From f87235f232c5aaf728c9bb7476c7b6fa450cdc62 Mon Sep 17 00:00:00 2001
From: Andrew Tan <andrewztan12@gmail.com>
Date: Thu, 2 May 2019 10:16:48 -0700
Subject: [PATCH] [tune] Example for Tune blog post (#4673)

---
 doc/source/tune-examples.rst                 |   2 +-
 python/ray/tune/examples/tune_mnist_keras.py | 200 ++++---------------
 python/ray/tune/examples/utils.py            |  61 ++++++
 3 files changed, 104 insertions(+), 159 deletions(-)
 create mode 100644 python/ray/tune/examples/utils.py

diff --git a/doc/source/tune-examples.rst b/doc/source/tune-examples.rst
index f11cd1b86..a15f5ec4e 100644
--- a/doc/source/tune-examples.rst
+++ b/doc/source/tune-examples.rst
@@ -30,7 +30,7 @@ Keras Examples
 --------------
 
 - `tune_mnist_keras <https://github.com/ray-project/ray/blob/master/python/ray/tune/examples/tune_mnist_keras.py>`__:
-   Converts the Keras MNIST example to use Tune with the function-based API and a Keras callback. Also shows how to easily convert something relying on argparse to use Tune.

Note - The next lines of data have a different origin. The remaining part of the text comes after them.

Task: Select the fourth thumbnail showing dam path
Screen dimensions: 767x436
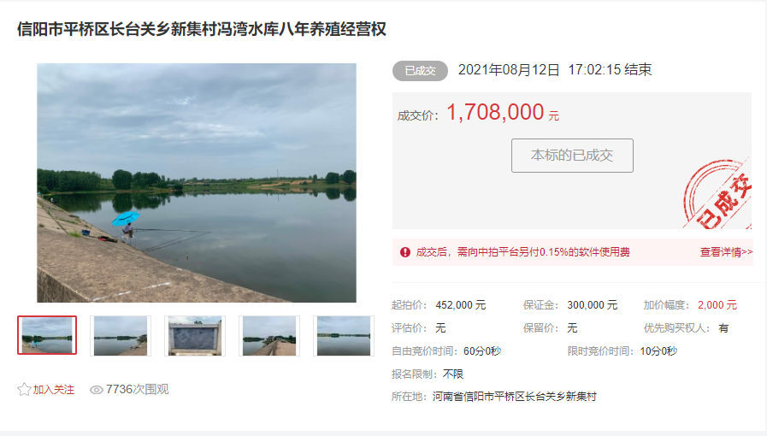Action: tap(269, 336)
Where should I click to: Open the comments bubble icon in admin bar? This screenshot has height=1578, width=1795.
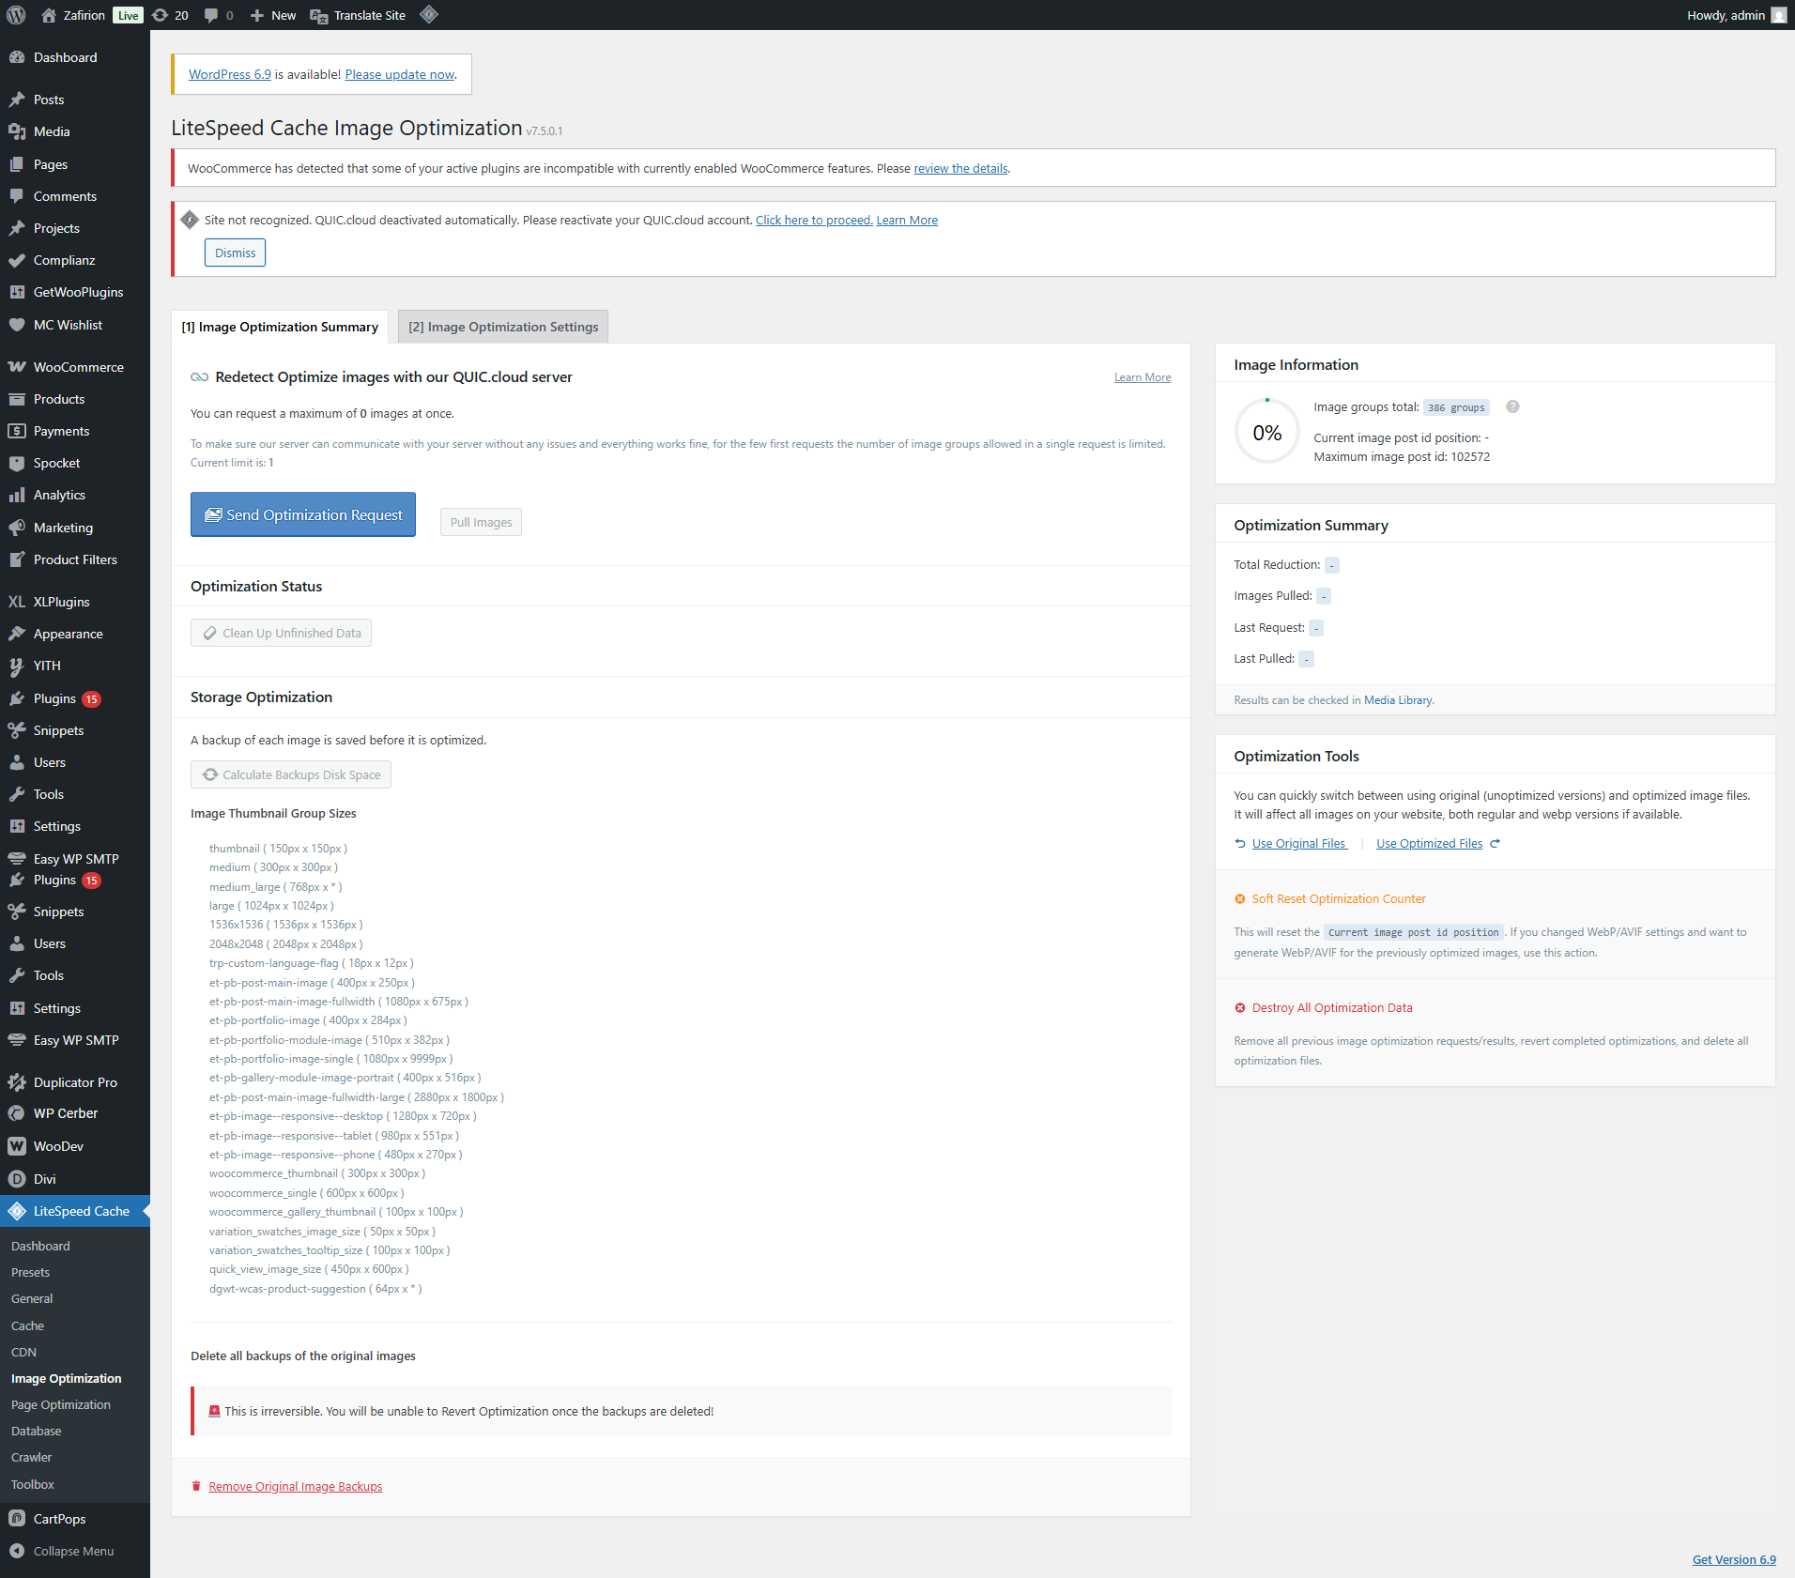pyautogui.click(x=218, y=15)
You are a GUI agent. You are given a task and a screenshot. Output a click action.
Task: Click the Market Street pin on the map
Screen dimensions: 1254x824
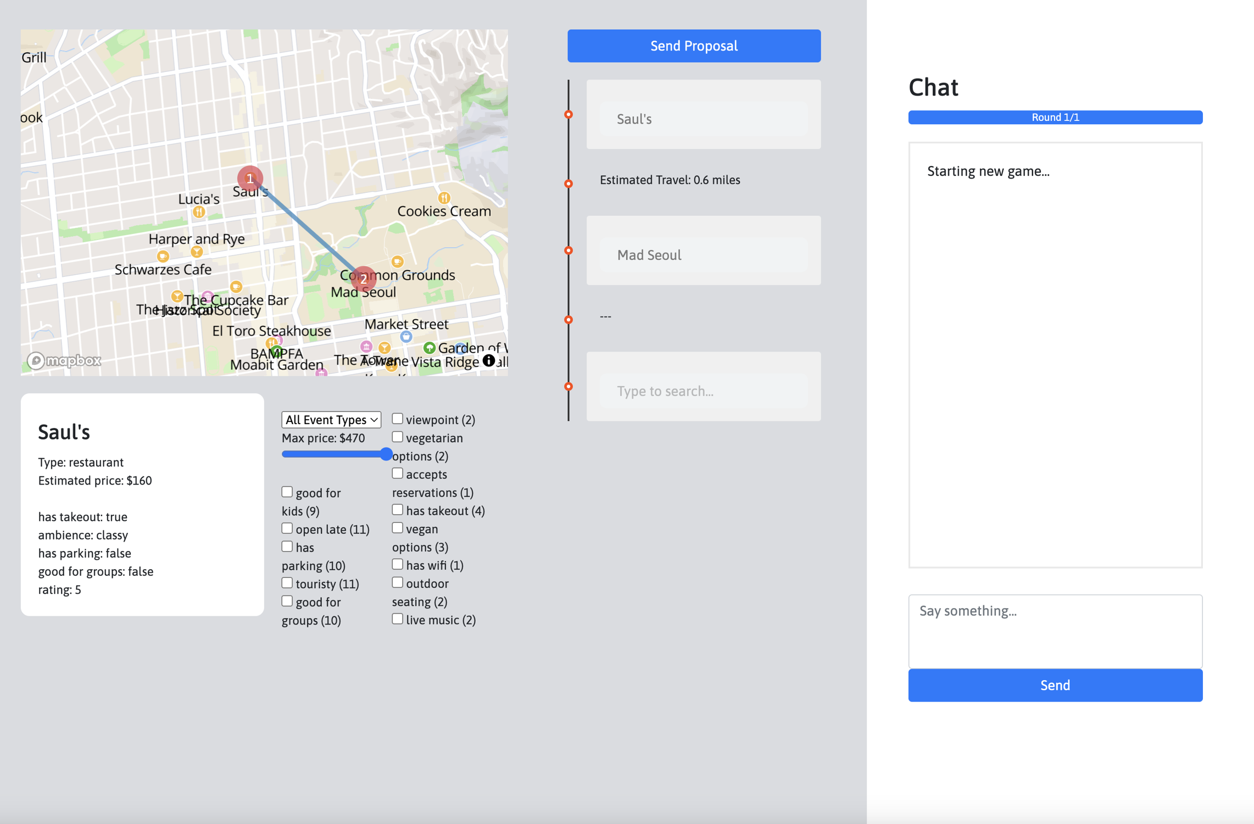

+   Converts the Keras MNIST example to use Tune with the function-based API and a Keras callback.
 
 
 PyTorch Examples
diff --git a/python/ray/tune/examples/tune_mnist_keras.py b/python/ray/tune/examples/tune_mnist_keras.py
index 485dd818d..676f650cc 100644
--- a/python/ray/tune/examples/tune_mnist_keras.py
+++ b/python/ray/tune/examples/tune_mnist_keras.py
@@ -2,93 +2,47 @@ from __future__ import absolute_import
 from __future__ import division
 from __future__ import print_function
 
-import numpy as np
 import argparse
+import numpy as np
 import keras
 from keras.datasets import mnist
 from keras.models import Sequential
-from keras.layers import Dense, Dropout, Flatten
-from keras.layers import Conv2D, MaxPooling2D
-from keras import backend as K
+from keras.layers import (Dense, Dropout, Flatten, Conv2D, MaxPooling2D)
 
-import ray
-from ray import tune
-from ray.tune.schedulers import AsyncHyperBandScheduler
+from ray.tune.examples.utils import (TuneKerasCallback, get_mnist_data,
+                                     set_keras_threads)
+
+parser = argparse.ArgumentParser()
+parser.add_argument(
+    "--smoke-test", action="store_true", help="Finish quickly for testing")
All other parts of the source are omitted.